At the time of its proposal, Peirce had stated it “will undermine the existing regulatory framework that for many decades has undergirded consistent, comparable, and reliable company disclosures. We cannot make such fundamental changes to our disclosure regime without harming investors, the economy, and this agency.”

However, the commissioner, who was originally nominated by President Barack Obama, and appointed as commissioner by President Donald Trump after being blocked by Senate Democrats, is currently the only Republican on the board with three Democrats. Noting that, the Supreme Court ruling in the case of West Virginia v. EPA that essentially prohibited bureaucracies from creating new regulations without congressional approval looms large.

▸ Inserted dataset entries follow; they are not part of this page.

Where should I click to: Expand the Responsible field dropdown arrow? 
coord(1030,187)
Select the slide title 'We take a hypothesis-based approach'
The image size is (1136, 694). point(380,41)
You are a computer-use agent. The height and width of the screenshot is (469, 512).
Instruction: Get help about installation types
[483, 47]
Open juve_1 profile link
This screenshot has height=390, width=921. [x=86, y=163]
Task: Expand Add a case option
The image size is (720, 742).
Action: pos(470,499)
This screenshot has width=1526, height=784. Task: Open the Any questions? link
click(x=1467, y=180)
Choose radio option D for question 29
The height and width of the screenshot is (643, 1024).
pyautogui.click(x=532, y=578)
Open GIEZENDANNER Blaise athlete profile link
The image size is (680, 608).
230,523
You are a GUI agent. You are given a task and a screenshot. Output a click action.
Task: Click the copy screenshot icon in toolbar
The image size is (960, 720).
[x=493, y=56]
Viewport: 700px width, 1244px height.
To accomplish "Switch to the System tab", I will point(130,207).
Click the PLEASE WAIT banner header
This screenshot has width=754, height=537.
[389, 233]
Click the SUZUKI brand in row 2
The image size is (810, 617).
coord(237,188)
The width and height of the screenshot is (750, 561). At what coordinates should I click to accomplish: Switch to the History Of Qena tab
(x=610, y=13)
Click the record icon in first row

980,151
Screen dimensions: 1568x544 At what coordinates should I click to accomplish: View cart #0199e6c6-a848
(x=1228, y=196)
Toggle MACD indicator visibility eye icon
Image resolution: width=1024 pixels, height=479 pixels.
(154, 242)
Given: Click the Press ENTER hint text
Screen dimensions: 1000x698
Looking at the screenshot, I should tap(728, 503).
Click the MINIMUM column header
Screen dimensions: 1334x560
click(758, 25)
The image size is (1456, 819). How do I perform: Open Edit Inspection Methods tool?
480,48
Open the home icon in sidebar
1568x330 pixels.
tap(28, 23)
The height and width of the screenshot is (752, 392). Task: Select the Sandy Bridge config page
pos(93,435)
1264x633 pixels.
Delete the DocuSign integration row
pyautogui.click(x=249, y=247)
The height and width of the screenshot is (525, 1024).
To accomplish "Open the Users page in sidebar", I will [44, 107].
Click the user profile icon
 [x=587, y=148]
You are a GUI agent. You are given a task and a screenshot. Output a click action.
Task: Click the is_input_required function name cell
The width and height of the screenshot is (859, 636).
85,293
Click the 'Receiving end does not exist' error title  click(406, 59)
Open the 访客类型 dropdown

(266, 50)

“Congress, however, did not give us plenary authority over the economy and did not authorize us to adopt rules that are not consistent with applicable constitutional limitations,” Peirce stated prior to the Supreme Court ruling “This proposal steps outside our statutory limits by using the disclosure framework to achieve objectives that are not ours to pursue.”

To Otter, she added, “We have to take a little bit of a step back and not try to rewrite all our rules at once. The SEC is right now very aggressively working on many different rules from climate to equity market structure reform and that’s a lot to get done at one time.”

The commissioner was not alone in her staunch opposition to the proposal as 16 governors led by Gov. Spencer Cox (R-Utah) issued a letter to President Joe Biden urging him not to go forward with the regulation.

“The unprecedented level of federal overreach makes your proposed rule an especially dangerous step. The SEC’s congressionally directed mission is to protect investors, facilitate capital formation, and maintain fair, orderly, and efficient markets,” the letter stated with support from the governors of Alabama, Alaska, Arizona, Arkansas, Idaho, Iowa, Mississippi, Missouri, Montana, Nebraska, North Dakota, Oklahoma, South Dakota, Texas, Utah, and Wyoming.

“The proposed rule degrades and undermines that mission by injecting subjective political judgments on climate policy into corporate disclosures, in a manner calculated to harm the states that provide for America’s energy security,” the governors went on.

It remains to be seen whether the rule will be adopted and ultimately, challenged in the courts.